It’s one of those things which happens right on the edge of sleep, when you are most vulnerable. For me, this is probably when I am most accessible to God. When I am least likely to discount an experience as something coming purely from my imagination.
And also why I am writing this as soon as I awake from my nap, so as not to lose it to the “greater wisdom” of the day.
After Catechism, I came home and had dinner while watching part of a movie. When it was over, I went into my prayer room and sat in my comfy chair for a bit. I was thinking a bit of the movie, about these two people who loved each other so much that each was willing to give everything for the other. And I started to think about the relationships in my life and in the lives of those of my friends.
I became acutely aware of the fact that I am single. There is no one who loves me “best”. I am not first in anyone’s life. Sure, I am loved by friends, and I have some close friends, but I am no one’s #1. They have spouses or others who hold that position in their hearts. I wonder if I have ever really been first for anyone? If I have, it has not been for long.
I begin to really weep. For me, but not only for me. Also, for all the other people in the world who are not first in anyone’s heart. Isn’t that our deepest desire? To be fiercely loved?
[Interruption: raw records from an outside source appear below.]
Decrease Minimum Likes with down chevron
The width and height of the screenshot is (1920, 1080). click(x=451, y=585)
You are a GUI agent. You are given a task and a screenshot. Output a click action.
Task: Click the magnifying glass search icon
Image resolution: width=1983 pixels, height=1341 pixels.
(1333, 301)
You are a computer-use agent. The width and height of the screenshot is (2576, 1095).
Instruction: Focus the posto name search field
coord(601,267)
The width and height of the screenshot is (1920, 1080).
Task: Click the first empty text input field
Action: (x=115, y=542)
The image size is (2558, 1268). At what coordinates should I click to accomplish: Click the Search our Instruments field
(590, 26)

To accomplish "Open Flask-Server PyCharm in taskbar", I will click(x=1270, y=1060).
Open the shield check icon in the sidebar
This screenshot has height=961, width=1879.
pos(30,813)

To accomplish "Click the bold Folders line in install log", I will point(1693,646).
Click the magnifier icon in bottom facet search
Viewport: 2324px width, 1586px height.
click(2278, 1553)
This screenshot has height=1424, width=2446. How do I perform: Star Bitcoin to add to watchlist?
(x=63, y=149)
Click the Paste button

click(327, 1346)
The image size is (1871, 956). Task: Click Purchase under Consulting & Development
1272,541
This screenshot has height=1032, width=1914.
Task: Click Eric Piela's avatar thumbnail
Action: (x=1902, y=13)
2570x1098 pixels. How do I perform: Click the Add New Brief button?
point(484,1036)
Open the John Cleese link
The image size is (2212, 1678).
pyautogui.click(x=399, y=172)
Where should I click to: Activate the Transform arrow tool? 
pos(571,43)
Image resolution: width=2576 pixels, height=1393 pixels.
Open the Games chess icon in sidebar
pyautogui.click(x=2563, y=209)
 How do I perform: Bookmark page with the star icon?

I think of God. He is supposed to love us all with this fierceness, right? Right?
But then again, Jesus loved John in a way in which He did not love the other disciples, yes? Aren’t we told of some primacy in His affection for John, the beloved disciple?
I think of how I am lonely here, in my singleness. I have no one here who puts me first. I think of what Heaven might be like. And I weep. For if Jesus can have greater love for one of his disciples, what are the chances of Him loving *me* like that? I mean, sure, God loves us all in the sense that He wants what is best for us, but what about this fierce love that we crave so much?
Will I not be First for You, Lord?
And as I weep, I ask Him to explain it to me. To tell me what love is. To let me know how His love for me works. Not the mechanics of it, but how He can love each of us, so that no one is left in Heaven, standing on the sidelines, looking at how He loves others just a little more….
How did the other disciples feel, seeing Him love John as He did? What about Bartholomew? What do their relationships look like now, when they are all with Him in Heaven?
And so, while crying myself to sleep, I continue to ask Him to explain this all to me.
I wake up, a few hours later. I am no longer sad, but my question resonates in my mind:
Will I not be First for You, Lord?
Then, He flips the question back on me:
Will I not be First for you?
And I understand this as His cry to each one of us. He wants to be First in each of our affections. But for the vast majority of us, this is not the case. At least, not for long.
And I see an image of each of us weeping, He and I, our heads down and an arm outstretched towards the other, desperately seeking the heart of the other. But, as yet, separate.
And as I sit here, recounting this experience — one which I know will be all too easy to discount in the light of day, but one which I also know is one which is *not* to be discounted — I think about the nature of that love which we so desire. What kind of love is it that we want? What is it that I am looking for in my life?
I want that one person who will put me first above all others. Well, that’s not completely accurate, is it? Is it? It’s not really that I want to be loved *more* or that I want anyone else to be loved *less*…
I just want to be loved completely. To be grabbed and held on to. For someone to love me so much, that they would give everything, just for me. That they would die, just for me.
Well now. That kind of sounds familiar.